A Feathery Tale

A couple of weeks ago, I wrote a little piece for the ‘Albertopolis Writing Circle’ – a compact gang of people from the institutions around South Kensington (The V&A, Natural History and Science Museums, the Royal Albert Hall, Imperial College, etc). The idea is to create stories our professional lives touch on.

This thousand-word piece was my first contribution, which was received quite well, but I think the organiser of the group has some grand idea of us writing long features and producing a book together (rather than just providing support for any works we bring). So, I’ve decided to share it here. I hope you like it.



Between lunch and the deep afternoon, I regularly take a walk in Hyde Park.

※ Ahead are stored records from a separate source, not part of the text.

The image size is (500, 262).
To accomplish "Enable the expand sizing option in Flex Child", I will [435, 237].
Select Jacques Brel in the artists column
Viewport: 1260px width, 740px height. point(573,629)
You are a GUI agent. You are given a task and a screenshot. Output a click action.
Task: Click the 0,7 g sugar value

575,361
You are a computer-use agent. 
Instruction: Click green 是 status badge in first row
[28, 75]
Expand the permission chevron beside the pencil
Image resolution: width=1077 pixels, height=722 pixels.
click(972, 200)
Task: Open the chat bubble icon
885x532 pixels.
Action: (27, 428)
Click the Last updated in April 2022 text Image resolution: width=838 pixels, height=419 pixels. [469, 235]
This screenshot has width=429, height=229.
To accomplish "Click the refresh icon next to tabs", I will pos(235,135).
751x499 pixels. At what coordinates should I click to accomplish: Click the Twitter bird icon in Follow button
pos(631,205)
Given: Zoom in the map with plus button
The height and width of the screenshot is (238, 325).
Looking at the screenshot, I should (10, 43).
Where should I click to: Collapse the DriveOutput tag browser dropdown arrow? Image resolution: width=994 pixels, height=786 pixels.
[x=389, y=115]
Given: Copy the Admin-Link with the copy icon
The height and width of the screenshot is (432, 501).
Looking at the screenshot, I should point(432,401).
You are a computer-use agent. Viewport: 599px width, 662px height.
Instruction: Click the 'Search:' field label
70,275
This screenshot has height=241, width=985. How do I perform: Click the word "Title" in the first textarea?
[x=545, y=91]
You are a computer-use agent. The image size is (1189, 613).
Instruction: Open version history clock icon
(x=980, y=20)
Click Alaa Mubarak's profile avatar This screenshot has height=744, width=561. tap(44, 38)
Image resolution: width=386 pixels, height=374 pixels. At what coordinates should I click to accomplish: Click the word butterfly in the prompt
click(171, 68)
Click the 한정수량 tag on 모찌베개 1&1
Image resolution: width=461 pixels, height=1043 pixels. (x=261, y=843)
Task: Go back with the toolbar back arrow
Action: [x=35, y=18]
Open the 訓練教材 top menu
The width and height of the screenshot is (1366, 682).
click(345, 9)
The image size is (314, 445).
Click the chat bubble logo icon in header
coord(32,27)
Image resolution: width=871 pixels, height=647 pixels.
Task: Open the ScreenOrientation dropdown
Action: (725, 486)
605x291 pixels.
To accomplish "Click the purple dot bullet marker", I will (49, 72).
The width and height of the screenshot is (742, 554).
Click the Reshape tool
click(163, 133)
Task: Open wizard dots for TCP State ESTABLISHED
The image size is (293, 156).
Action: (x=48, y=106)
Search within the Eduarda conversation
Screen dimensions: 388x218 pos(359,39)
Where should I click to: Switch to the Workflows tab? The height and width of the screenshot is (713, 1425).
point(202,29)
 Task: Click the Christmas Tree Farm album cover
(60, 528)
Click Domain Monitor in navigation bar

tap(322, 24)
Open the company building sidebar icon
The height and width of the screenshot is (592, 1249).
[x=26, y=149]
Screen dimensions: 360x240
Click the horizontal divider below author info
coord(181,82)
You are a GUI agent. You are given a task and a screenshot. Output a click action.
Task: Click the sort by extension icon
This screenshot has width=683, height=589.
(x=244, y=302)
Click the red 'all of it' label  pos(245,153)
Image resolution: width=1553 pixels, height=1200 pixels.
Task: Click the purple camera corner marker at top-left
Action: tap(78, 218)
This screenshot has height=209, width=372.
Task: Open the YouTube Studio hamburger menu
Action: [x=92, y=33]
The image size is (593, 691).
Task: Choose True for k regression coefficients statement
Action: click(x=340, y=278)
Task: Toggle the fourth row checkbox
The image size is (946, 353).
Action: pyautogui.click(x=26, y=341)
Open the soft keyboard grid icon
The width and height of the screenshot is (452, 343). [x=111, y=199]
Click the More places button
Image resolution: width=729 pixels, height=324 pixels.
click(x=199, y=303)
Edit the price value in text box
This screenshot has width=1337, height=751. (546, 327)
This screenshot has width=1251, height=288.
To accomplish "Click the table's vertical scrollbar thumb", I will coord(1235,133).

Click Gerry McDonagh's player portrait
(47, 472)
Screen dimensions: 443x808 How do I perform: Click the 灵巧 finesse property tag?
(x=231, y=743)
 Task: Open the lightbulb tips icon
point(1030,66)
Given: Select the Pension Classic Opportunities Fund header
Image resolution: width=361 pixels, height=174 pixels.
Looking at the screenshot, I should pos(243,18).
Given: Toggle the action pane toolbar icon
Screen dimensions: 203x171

Though the path and the trees are familiar enough to me, there is only one pair of animals I recognise. Where the Long Water and the path meet side-by-side and by height, a couple of coots have made a nest. It’s stacked up close to the water’s edge, up against one of those poles that gulls like to line up on and provide photographers with perspective.

Sometimes one of the coots will gather bits of twig and pond paraphernalia and pass it to the one smothering the eggs (I read that the parents share the incubating), who will dutifully tuck it in somewhere. I can’t tell if it’s patch and repair or fortification. Once I saw the one sitting on the nest shift and rise and gently nudge the eggs.

The couple and their nest have been there at least eight weeks. Seeing swans glide by with their adolescent broods, I looked up the incubation period of coots. They’re only supposed to settle on their eggs for two or three weeks before the chicks arrive. Why haven’t my coots’ eggs hatched?


Coddled within the Chiltern Hills lies the market town of Tring, a convenient city escape for the London crowd and home to the eccentric baby sister of the Natural History Museum. My visit there is part behind-the-scenes tour, part business with the Bird Group. A vast purpose-built climate controlled vault of a building stores the majority of the bird collection, largely represented by skins. Organ-emptied and sawdust-stuffed bodies of birds lie in drawers with feathers still resplendent. Here lie endangered owls, extinct woodpeckers and Darwin’s finches.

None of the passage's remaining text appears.